This document describes use cases and requirements for a proposed API for a Next Generation Audio (NGA) interface in a web environment, enabling web applications to provide user interfaces to control NGA experiences.

In contrast to traditional audio codecs (e.g. AAC), NGA codecs utilize new ways of object-based audio coding and in-band transmission of a variety of metadata to control the playback-side rendering of audio content. The proposed API exposes information describing NGA scene metadata and allows interacting with the respective codec to individualize the user experience during audio playback.

The API is envisioned to be codec-agnostic, supporting various NGA implementations while maintaining compatibility with protected media content.

This document is a work in progress and serves as a base for discussion. Feedback is highly appreciated, particularly regarding the optimal placement of the API within the web platform architecture.

Introduction

In contrast to traditional audio codecs (e.g. AAC), Next Generation Audio (NGA) codecs utilize new ways of object-based audio coding and in-band transmission of a variety of metadata to control the playback-side rendering of audio content. Object-based audio coding enables content providers to deliver individual audio components to the playback-side in a flexible way. The components can be combined into a single bitstream or separated into multiple bitstreams.

NGA codecs provide a rich set of metadata and allow users to change certain aspects of an audio presentation, including:

An extensive set of standardized NGA metadata is crucial for adapting to the given listening environment and therefore for delivering an immersive audio experience, enabling the system to adapt to user preferences, and enabling advanced user interaction possibilities.

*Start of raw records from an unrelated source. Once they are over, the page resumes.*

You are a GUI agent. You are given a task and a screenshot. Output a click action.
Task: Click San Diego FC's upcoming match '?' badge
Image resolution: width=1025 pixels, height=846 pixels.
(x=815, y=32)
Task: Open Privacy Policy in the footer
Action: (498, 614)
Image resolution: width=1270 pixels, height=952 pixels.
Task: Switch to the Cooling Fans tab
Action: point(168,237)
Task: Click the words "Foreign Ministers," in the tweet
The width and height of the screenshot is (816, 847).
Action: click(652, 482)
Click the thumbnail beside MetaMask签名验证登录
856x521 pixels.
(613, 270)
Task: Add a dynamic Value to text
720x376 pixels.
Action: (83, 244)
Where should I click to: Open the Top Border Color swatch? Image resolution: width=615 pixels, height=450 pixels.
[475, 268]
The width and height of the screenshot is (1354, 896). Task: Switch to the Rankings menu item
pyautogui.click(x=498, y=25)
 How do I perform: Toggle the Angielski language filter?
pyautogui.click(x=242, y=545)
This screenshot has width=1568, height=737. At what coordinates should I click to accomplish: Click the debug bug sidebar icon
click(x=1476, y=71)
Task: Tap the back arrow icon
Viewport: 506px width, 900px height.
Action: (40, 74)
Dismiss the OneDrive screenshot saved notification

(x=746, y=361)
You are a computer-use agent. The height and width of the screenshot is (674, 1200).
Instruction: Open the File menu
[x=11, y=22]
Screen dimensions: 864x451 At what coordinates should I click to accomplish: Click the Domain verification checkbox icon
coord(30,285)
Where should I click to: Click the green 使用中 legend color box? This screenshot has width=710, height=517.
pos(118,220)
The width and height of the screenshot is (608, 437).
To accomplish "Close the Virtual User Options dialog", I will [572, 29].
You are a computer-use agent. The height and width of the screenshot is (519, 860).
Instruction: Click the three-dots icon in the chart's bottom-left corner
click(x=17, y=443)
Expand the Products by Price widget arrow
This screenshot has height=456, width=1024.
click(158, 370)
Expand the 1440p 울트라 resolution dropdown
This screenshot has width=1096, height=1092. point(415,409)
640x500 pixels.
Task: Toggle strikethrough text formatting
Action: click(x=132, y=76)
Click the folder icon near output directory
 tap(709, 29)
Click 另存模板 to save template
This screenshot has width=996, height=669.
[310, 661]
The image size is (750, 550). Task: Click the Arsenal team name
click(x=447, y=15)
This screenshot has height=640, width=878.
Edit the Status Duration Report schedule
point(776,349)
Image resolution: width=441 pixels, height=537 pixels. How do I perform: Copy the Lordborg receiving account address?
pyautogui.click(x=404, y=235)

The same set of metadata that allows the user to interact with the content can be used to facilitate corresponding application interfaces.

Maybe the most basic metadata in the context of NGA is a grouping of objects and settings into so called [=preselections=]. [=Preselections=] are pre-baked combinations of object gain settings which can be activated or deactivated, and effectively set defaults for the parameters underneath. Preselections can also expose more customization options, e.g. changing the dialogue loudness within a range based on the metadata, and thus serve as the entry point for any further customization.

The envisioned API should expose information describing said metadata of the NGA scene and should allow interacting with the respective codec to individualize the user experience during audio playback. This document does not prejudge on where the API should ideally be placed. For example, it could be added directly to {{HTMLMediaElement}} or to the corresponding {{AudioTrack}} object representing an NGA track.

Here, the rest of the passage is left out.